Electrophysiological and calcium-handling development during long-term culture of human-induced pluripotent stem cell-derived cardiomyocytes.

Abstract

Human-induced pluripotent stem cell-derived cardiomyocytes (hiPSC-CMs) are increasingly used for personalised medicine and preclinical cardiotoxicity testing. Reports on hiPSC-CM commonly describe heterogenous functional readouts and underdeveloped or immature phenotypical properties. Cost-effective, fully defined monolayer culture is approaching mainstream adoption; however, the optimal age at which to utilise hiPSC-CM is unknown.
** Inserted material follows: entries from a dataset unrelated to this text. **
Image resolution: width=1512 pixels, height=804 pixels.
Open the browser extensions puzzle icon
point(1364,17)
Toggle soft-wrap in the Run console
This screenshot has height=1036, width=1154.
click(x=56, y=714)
In this study, we identify, track and model the dynamic developmental behaviour of key ionic currents and Ca²⁺-handling properties in hiPSC-CM over long-term culture (30-80 days). hiPSC-CMs > 50 days post differentiation show significantly larger I_Ca,L density along with an increased I_Ca,L-triggered Ca²⁺-transient. I_Na and I_K1 densities significantly increase in late-stage cells, contributing to increased upstroke velocity and reduced action potential duration, respectively. Importantly, our in silico model of hiPSC-CM electrophysiological age dependence confirmed I_K1 as the key ionic determinant of action potential shortening in older cells. We have made this model available through an open source software interface that easily allows users to simulate hiPSC-CM electrophysiology and Ca²⁺-handling and select the appropriate age range for their parameter of interest. This tool, together with the insights from our comprehensive experimental characterisation, could be useful in future optimisation of the culture-to-characterisation pipeline in the field of hiPSC-CM research.